Le but principal des vacances, à savoir
le repos, peut être atteint.

Quant au critère du «climat anxiogène», il sied de rappeler que même si la situation actuelle présente la particularité que certaines activités de détente sont limitées et que les déplacements à l’étranger sont rendus difficiles, le but principal des vacances, à savoir le repos, peut être atteint. En effet, la distinction entre l’aménagement du droit aux vacances qui peut consister à voyager ou à accomplir des projets personnels le fondement même du droit aux vacances, à savoir le repos ne peut pas être ignorée.

De plus, suggérer qu’une situation anxiogène permette à l’employé de justifier que des vacances prises ne peuvent l’être est une pente glissante. Si cette notion est reprise par la jurisprudence, cela créera une insécurité juridique manifeste: un employé en vacances qui ferait face à des problèmes de réservation hôtelière, et dont la situation engendrerait selon lui une situation anxiogène, pourrait-il être en droit de justifier devant son employeur qu’il n’a pas eu droit à du repos?

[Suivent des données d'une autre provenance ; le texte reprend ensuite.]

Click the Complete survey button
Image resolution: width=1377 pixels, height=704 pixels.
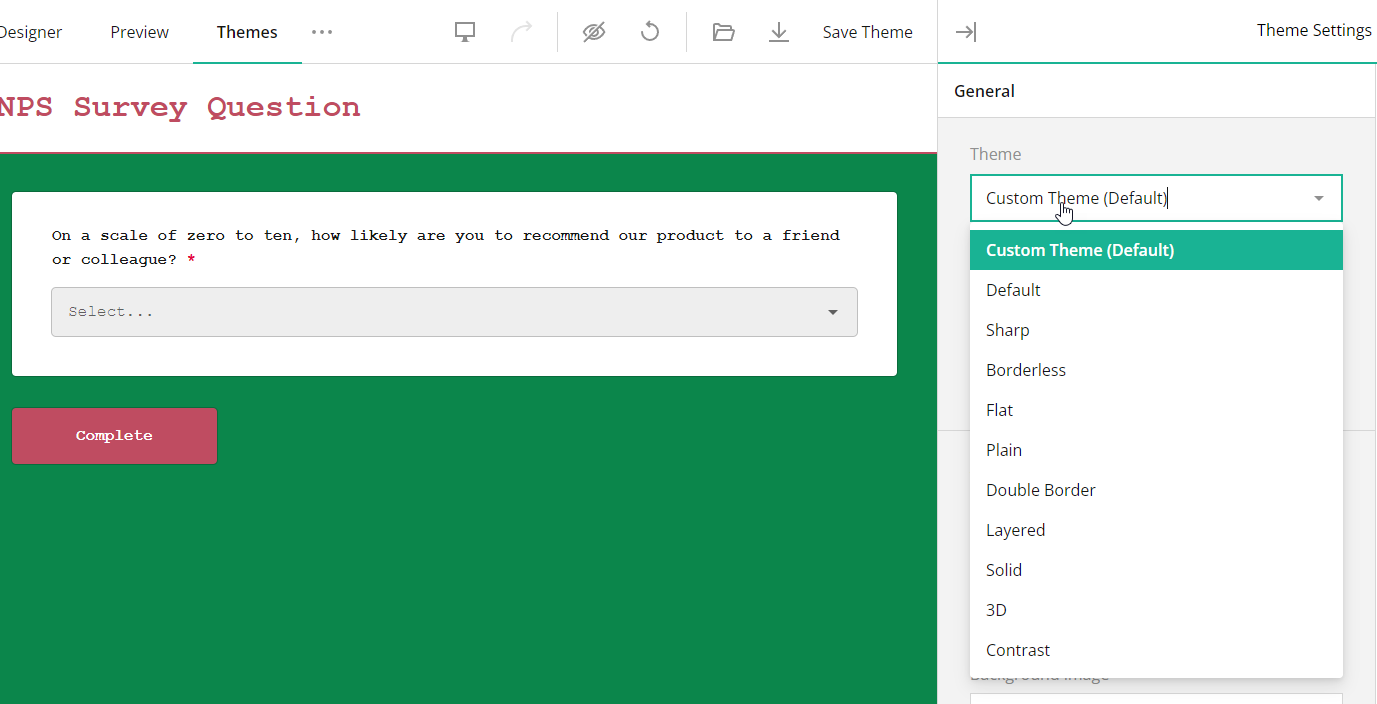(x=114, y=435)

A l’avenir, devra-t-on considérer que les personnes fragiles émotionnellement peuvent se garder le droit d’invoquer leur anxiété pour qu’il leur soit octroyé le solde de vacances pris, mais au cours duquel elles n’ont pas pu se reposer? Le caractère non quantifiable de la notion donnerait lieu à d’interminables discussions devant les tribunaux et encouragerait l’absentéisme généralisé.

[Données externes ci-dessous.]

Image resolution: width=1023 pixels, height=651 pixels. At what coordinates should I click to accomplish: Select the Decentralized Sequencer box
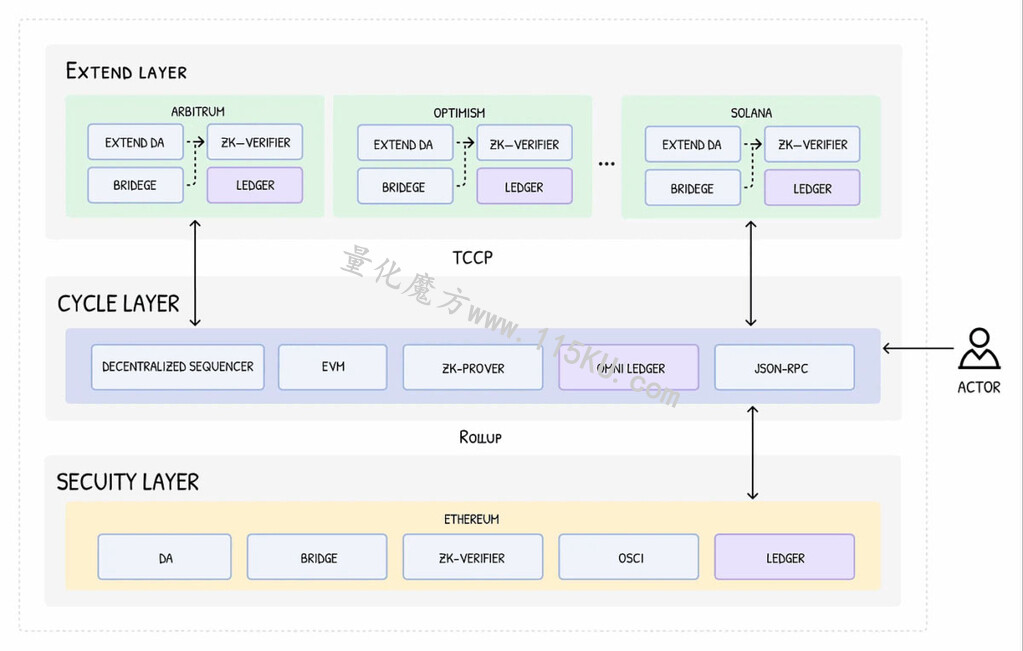(177, 367)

Nous sommes d’avis que l’employeur, compte tenu de la crise sanitaire actuelle, demeure en droit d’imposer des vacances à ses employés lorsque la situation économique de son entreprise ne lui laisse pas d’autre alternative. Les Tribunaux trancheront cette question dans un futur proche, avec l’espoir que les arguments soulevés dans la présente publication trouvent application.

 

1 WYLER Rémy / HEINZER Boris, Droit du travail, 4e éd., Berne 2019, p. 489.
2 CEROTTINI Eric, Le droit aux vacances – étude des articles 329a à d CO, Thèse, Lausanne 2001, p. 44 et ref. citées.
3 WYLER Rémy / HEINZER Boris, Droit du travail, 4e éd., Berne 2019, p. 498.
4 Ibid.
5 CEROTTINI Eric, Le droit aux vacances – étude des articles 329a à d CO, Thèse, Lausanne 2001, p. 233 et ref. citées.
6 WYLER Rémy / HEINZER Boris, Droit du travail, 4e éd., Berne 2019, p. 502.
7 Eric CEROTTINI, n° 23 ad art. 329c CO, in: Dunand / Mahon (édit.), Commentaire du contrat de travail, Berne 2013.
8 DUNAND Jean-Philippe / WYLER Rémy, Quelques implications du coronavirus en droit suisse du travail - Newsletter Coronavirus, Centre d’étude des relations de travail, Neuchâtel 2020, p. 25.
9 Ibid.
10 Ibid.
11 WYLER Rémy / HEINZER Boris, Droit du travail, 4e éd., Berne 2019, p. 492.